Corporate Learning in KMUs

Ich habe vor kurzem die Lernziele der Teilnehmer*innen im Corporate Learning 2025 MOOCathon ausgewertet. Bei den Top 6 Lernzielen war das Themengebiet “Learning@KMU” dabei, das ich als zeitgemäße Ansätze des organisationalen Lernens in kleinen und mittleren Unternehmen (KMU) interpretiere. Da ich im Kontext von Wissensmanagement und Lernenden Organisationen hauptsächlich in Großunternehmen aktiv bin und wenig KMU-Erfahrung habe, will ich mich im MOOCathon mit den Unterschieden der Ansätze in Großunternehmen und KMU beschäftigen.

Dazu habe ich mir erstmal die KMU-Definition der Europäischen Kommission angesehen, um ein Gefühl für die Größenordnungen von KMU zu bekommen:

  • Kleinst-Unternehmen: bis 9 Mitarbeiter, bis 2 Mio. Umsatz/Jahr
  • Kleine Unternehmen: bis 49 Mitarbeiter, bis 10 Mio. Umsatz/Jahr
  • Mittlere Unternehmen: bis 249 Mitarbeiter, bis 50 Mio. Umsatz/Jahr
  • Großunternehmen: über 249 Mitarbeiter, über 50 Mio. Umsatz/Jahr

Von 3,65 Mio. Unternehmen in Deutschland zählen 3,64 Mio. zu den KMU, das sind 99,6 Prozent! 58,5 Prozent der sozialversicherungspflichtigen Jobs sind in KMU und 81,1 Prozent der Auszubildenden. Auch wenn ich oft schon Aussagen wie “der Mittelstand als Rückrat der Wirtschaft” gehört habe, haben mir diese Zahlen nochmal die Bedeutung von KMU für die Wissensrepublik Deutschland verdeutlicht.

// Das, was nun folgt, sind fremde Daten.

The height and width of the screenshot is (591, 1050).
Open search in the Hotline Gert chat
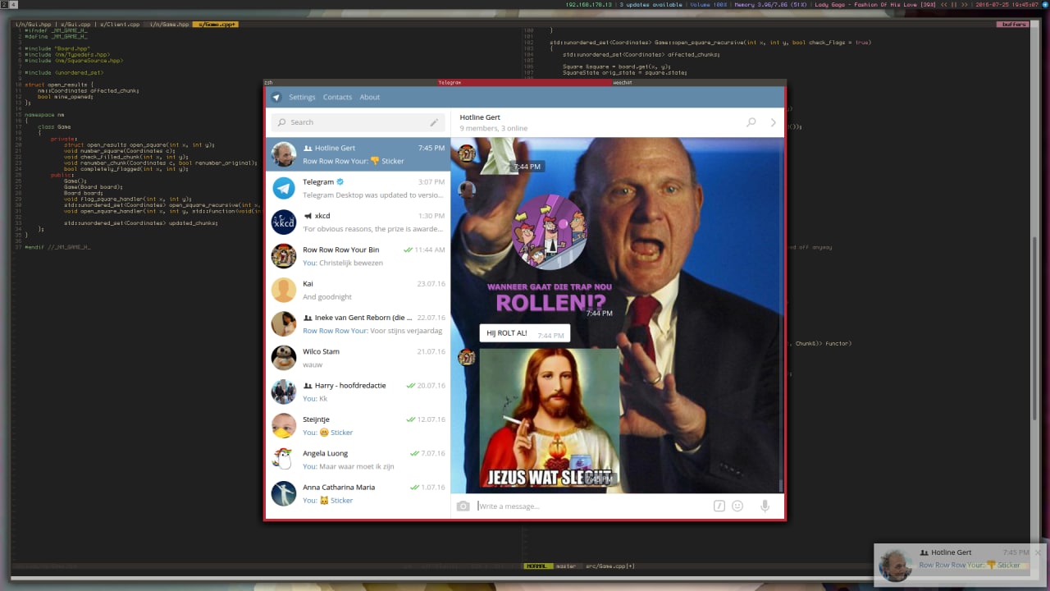pyautogui.click(x=751, y=122)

Um einen ersten Eindruck zu bekommen, wie der aktuelle Stand des Corporate Learning in KMU ist, bin ich mal auf die Suche nach Studien gegangen. Dabei bin ich auf die Studie e-Learning im Mittelstand (N=193, Online-Fragebogen) von MMB und der Haufe Akademie aus dem Jahr 2014 gestoßen. Als Grenze zwischen KMU und Großunternehmen wurde in der Studie eine Mitarbeiterzahl von 499 verwendet, da “Unternehmen ab dieser Größe aufwärts im Allgemeinen über eine strategische Personalentwicklung und hierfür zuständiges Personal verfügen, während kleine Unternehmen diese Funktion – wenn überhaupt – durch andere Abteilungen mit abdecken”. Einige Ergebnisse der Studie:

  • 55,5% der KMU setzen e-Learning bereits ein (Großunternehmen: 66%)
  • Räumliche und zeitliche Flexibilität ist der entscheidende Vorteil von e-Learning (KMU: 87%, Großunternehmen 91%)
  • Top 10 Lernformen und -tools:
    • Web Based Training (72%/66%)
    • Virtuelle Klassenräume/Webinare (56%/49%)
    • Wikis (52%/59%)
    • Social Media (47%/48%)
    • Blended Learning (45%/52%)
    • Videobasierte Lernformen (40%/38%)
    • Microblogging (24%/13%)
    • Simulationen (15%/33%)
    • Mobiles Lernen (13%/17%)
    • Spielebasiertes Lernen, Serious Games (12%/20%)
  • Videobasiertes Lernen ist auf dem Vormarsch
  • IT und Management sind die wichtigsten inhaltlichen Themen der e-Learning-Angebote; Soft Skills, Sprachen und technische Fachkompetenzen bilden das Schlusslicht
  • Die drei wichtigsten “Aspekte des digitalen Lernens” sind Lern Management Systeme (LMS), IT-Sicherheit und Cloud-basierte Systeme
  • Open Content Strategien und Open Educational Resources werden in KMU stärker genutzt, als in Großunternehmen

Am Ergebnis fand ich spannend: der deutsche Mittelstand gehört in vielen Bereichen zur absoluten Marktspitze (Stichwort: Hidden Champions, Exportquote). Die Tatsache, dass es in KMU oft keine Abteilung für strategische Personalentwicklung gibt, sollte also nicht zu der Schlussfolgerung führen, dass das organisationale Lernen dort nicht professionell ist. Vielmehr würde ich vermuten, dass es dort eine hohe Selbstorganisationskompetenz gibt. Ist nicht ausreichend Budget vorhanden, werden keine eigenen Lerninhalte produziert, sondern kreativ auf bestehende Open-Content-Angebote aus dem Netz zurückgegriffen (Stichwort: content curation). Auch das ist eine Fähigkeit, die nach Mozilla zu den 21st Century Skills gehört.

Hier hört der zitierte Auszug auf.